▶ Records in a dataset:

::::

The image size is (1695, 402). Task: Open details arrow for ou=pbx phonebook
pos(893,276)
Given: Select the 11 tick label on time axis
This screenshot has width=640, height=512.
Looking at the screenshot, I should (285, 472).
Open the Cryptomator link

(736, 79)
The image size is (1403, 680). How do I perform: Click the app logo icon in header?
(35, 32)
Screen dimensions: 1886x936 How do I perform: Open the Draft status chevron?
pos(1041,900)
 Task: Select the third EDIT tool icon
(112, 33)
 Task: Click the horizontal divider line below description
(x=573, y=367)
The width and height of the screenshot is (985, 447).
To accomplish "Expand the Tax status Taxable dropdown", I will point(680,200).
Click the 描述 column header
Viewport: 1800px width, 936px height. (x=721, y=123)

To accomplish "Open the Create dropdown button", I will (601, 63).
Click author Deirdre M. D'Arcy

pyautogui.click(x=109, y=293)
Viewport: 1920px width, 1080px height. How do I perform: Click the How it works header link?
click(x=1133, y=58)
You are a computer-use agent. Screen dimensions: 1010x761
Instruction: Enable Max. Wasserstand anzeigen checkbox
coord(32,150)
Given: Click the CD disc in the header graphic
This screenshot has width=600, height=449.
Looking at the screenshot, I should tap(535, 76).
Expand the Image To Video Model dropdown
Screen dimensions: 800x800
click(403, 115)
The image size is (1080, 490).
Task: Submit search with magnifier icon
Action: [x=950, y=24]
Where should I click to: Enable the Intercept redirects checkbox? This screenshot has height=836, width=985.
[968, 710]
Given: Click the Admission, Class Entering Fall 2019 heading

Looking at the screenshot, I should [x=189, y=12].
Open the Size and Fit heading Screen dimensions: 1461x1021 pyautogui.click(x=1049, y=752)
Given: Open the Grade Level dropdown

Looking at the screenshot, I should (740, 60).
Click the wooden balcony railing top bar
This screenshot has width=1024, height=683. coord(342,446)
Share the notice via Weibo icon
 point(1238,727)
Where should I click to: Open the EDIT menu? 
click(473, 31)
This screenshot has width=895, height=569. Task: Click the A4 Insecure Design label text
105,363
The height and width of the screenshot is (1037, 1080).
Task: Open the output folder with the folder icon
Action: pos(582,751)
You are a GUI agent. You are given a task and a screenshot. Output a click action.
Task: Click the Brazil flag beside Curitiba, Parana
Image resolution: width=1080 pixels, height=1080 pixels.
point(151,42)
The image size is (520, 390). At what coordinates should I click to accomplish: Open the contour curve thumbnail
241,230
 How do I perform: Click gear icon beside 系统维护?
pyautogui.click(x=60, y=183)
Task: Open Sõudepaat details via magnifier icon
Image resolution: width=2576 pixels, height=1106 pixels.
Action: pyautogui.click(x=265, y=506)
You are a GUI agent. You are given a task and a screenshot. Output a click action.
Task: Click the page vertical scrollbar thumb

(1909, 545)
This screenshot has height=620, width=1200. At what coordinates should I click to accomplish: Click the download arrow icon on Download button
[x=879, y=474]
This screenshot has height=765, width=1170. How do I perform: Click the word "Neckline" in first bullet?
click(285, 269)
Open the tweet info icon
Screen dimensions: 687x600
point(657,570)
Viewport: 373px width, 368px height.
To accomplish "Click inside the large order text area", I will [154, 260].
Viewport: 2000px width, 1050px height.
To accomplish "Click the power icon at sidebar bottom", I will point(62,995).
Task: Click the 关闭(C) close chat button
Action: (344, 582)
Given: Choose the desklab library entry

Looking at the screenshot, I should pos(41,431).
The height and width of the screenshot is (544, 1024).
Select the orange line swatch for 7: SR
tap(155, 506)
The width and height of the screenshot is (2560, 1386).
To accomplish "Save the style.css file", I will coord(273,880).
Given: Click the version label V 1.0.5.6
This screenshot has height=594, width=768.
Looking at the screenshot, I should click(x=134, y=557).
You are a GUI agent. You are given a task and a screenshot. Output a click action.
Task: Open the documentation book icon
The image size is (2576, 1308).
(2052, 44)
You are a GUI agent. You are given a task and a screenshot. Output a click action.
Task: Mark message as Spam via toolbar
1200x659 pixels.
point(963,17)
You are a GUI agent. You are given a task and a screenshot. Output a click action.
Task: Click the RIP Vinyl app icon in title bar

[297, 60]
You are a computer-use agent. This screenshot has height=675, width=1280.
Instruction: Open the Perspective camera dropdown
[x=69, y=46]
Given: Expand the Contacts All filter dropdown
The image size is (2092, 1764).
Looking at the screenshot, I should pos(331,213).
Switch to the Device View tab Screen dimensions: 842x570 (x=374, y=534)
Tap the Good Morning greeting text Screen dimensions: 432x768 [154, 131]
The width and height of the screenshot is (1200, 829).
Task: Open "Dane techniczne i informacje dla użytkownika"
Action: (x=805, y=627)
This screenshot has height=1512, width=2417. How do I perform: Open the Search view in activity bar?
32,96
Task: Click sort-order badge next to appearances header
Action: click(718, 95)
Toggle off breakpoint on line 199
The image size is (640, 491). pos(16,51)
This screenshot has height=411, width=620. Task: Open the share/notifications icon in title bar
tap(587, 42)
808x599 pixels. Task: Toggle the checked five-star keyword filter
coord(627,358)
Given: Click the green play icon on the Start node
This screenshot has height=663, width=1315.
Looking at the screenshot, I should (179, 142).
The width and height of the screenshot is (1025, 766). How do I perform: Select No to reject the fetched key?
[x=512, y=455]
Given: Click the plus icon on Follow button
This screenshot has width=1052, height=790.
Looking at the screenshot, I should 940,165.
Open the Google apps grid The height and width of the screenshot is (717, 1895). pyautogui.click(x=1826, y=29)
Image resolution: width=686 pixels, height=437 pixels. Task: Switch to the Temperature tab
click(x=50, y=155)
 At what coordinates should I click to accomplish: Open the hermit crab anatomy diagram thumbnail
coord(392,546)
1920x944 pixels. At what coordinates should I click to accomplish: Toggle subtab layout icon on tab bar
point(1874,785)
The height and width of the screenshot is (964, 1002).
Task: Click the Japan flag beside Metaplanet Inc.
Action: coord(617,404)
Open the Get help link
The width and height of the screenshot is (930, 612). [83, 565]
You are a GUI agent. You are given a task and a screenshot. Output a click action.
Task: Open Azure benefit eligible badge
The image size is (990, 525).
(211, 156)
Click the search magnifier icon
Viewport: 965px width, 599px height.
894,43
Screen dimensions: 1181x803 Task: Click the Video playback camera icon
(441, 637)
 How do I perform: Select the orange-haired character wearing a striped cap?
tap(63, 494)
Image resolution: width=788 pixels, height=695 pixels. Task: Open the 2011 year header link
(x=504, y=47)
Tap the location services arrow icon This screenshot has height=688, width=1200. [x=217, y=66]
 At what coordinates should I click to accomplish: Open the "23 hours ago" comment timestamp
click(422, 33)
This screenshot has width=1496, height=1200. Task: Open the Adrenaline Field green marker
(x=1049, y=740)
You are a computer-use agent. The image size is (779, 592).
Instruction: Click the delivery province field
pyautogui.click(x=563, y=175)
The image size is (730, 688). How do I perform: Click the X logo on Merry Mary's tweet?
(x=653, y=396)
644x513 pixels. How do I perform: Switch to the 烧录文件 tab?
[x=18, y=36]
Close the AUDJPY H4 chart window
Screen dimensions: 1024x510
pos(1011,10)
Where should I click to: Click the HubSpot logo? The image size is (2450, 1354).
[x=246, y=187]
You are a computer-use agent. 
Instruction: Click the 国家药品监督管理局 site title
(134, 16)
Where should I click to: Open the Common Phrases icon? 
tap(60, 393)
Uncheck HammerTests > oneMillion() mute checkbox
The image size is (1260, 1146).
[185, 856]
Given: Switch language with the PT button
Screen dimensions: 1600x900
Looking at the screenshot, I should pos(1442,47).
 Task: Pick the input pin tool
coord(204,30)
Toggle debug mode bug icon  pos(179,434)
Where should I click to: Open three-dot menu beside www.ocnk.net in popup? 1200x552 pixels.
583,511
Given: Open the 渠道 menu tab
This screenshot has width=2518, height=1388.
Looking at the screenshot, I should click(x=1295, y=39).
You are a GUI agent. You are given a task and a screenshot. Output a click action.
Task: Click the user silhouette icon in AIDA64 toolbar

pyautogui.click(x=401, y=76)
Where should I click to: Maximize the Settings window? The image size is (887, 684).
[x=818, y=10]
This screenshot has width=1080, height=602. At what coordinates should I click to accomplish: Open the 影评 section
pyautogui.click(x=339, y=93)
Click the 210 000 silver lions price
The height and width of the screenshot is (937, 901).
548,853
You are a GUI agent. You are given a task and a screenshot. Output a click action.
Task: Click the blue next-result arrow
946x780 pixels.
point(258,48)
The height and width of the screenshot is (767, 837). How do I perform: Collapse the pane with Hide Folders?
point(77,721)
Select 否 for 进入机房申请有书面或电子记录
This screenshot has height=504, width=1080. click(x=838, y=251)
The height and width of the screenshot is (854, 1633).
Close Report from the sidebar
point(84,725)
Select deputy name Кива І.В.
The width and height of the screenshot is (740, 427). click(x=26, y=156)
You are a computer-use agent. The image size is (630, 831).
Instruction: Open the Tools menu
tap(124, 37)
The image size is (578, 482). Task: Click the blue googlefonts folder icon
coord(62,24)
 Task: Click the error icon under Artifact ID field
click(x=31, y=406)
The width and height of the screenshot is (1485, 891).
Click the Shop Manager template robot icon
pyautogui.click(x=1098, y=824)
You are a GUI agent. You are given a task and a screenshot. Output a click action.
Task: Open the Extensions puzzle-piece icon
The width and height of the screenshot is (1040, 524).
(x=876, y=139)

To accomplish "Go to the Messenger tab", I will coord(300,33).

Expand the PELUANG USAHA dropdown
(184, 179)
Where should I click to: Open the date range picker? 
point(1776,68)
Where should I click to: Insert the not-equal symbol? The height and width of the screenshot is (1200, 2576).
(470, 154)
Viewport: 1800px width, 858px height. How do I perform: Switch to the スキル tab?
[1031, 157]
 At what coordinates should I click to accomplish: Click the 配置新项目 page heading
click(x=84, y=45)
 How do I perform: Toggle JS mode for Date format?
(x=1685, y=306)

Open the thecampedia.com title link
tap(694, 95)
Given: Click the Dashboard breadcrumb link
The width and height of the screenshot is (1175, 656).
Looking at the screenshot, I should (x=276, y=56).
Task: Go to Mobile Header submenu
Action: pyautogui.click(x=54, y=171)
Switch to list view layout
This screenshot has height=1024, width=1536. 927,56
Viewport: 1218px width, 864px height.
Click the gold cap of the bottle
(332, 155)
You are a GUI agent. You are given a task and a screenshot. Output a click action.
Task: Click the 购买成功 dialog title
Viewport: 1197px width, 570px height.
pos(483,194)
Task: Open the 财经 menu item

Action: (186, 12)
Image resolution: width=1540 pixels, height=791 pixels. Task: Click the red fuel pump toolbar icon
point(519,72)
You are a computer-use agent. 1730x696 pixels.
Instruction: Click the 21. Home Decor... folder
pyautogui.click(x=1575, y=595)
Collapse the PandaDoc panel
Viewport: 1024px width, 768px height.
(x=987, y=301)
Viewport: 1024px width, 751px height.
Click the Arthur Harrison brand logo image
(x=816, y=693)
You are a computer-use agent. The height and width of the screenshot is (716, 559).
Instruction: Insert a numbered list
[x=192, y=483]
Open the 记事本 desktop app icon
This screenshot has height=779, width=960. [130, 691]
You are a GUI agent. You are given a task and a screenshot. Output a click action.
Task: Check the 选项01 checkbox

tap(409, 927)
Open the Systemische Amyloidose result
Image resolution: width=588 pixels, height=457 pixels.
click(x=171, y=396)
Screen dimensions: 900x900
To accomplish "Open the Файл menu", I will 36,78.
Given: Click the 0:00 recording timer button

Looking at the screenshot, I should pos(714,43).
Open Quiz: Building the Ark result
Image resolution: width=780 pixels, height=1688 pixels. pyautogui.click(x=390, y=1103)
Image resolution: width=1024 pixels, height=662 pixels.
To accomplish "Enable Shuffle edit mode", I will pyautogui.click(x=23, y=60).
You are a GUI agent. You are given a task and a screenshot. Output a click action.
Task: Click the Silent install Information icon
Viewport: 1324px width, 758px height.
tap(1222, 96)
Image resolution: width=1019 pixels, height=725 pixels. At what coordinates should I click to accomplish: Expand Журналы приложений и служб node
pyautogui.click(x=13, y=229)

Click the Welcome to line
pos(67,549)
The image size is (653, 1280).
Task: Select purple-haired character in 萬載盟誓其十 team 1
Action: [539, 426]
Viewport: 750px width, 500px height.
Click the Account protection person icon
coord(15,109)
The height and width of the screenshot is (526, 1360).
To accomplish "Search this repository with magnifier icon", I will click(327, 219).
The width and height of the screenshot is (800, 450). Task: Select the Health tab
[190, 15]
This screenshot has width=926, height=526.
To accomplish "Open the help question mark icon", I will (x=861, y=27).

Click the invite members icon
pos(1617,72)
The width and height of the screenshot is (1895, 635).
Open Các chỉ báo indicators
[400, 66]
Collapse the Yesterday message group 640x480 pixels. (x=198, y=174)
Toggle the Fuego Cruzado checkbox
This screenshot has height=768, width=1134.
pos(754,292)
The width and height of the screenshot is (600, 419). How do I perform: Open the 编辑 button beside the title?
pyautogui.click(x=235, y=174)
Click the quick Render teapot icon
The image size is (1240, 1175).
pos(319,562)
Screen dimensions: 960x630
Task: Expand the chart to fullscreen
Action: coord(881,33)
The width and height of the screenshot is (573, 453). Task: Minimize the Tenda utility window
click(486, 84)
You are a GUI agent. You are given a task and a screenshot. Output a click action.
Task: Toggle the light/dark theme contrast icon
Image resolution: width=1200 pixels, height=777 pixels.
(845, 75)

::::

▶ Aim of the exercise:
Write out the records exactly, from the line containing "Given: Select the 11 tick label on time axis" up to and including the line containing "click(473, 31)".

▶ Solved problem:
Given: Select the 11 tick label on time axis
This screenshot has width=640, height=512.
Looking at the screenshot, I should (285, 472).
Open the Cryptomator link

(736, 79)
The image size is (1403, 680). How do I perform: Click the app logo icon in header?
(35, 32)
Screen dimensions: 1886x936 How do I perform: Open the Draft status chevron?
pos(1041,900)
 Task: Select the third EDIT tool icon
(112, 33)
 Task: Click the horizontal divider line below description
(x=573, y=367)
The width and height of the screenshot is (985, 447).
To accomplish "Expand the Tax status Taxable dropdown", I will point(680,200).
Click the 描述 column header
Viewport: 1800px width, 936px height. (x=721, y=123)

To accomplish "Open the Create dropdown button", I will (601, 63).
Click author Deirdre M. D'Arcy

pyautogui.click(x=109, y=293)
Viewport: 1920px width, 1080px height. How do I perform: Click the How it works header link?
click(x=1133, y=58)
You are a computer-use agent. Screen dimensions: 1010x761
Instruction: Enable Max. Wasserstand anzeigen checkbox
coord(32,150)
Given: Click the CD disc in the header graphic
This screenshot has width=600, height=449.
Looking at the screenshot, I should tap(535, 76).
Expand the Image To Video Model dropdown
Screen dimensions: 800x800
click(403, 115)
The image size is (1080, 490).
Task: Submit search with magnifier icon
Action: [x=950, y=24]
Where should I click to: Enable the Intercept redirects checkbox? This screenshot has height=836, width=985.
[968, 710]
Given: Click the Admission, Class Entering Fall 2019 heading

Looking at the screenshot, I should [x=189, y=12].
Open the Size and Fit heading Screen dimensions: 1461x1021 pyautogui.click(x=1049, y=752)
Given: Open the Grade Level dropdown

Looking at the screenshot, I should (740, 60).
Click the wooden balcony railing top bar
This screenshot has width=1024, height=683. coord(342,446)
Share the notice via Weibo icon
 point(1238,727)
Where should I click to: Open the EDIT menu? 
click(473, 31)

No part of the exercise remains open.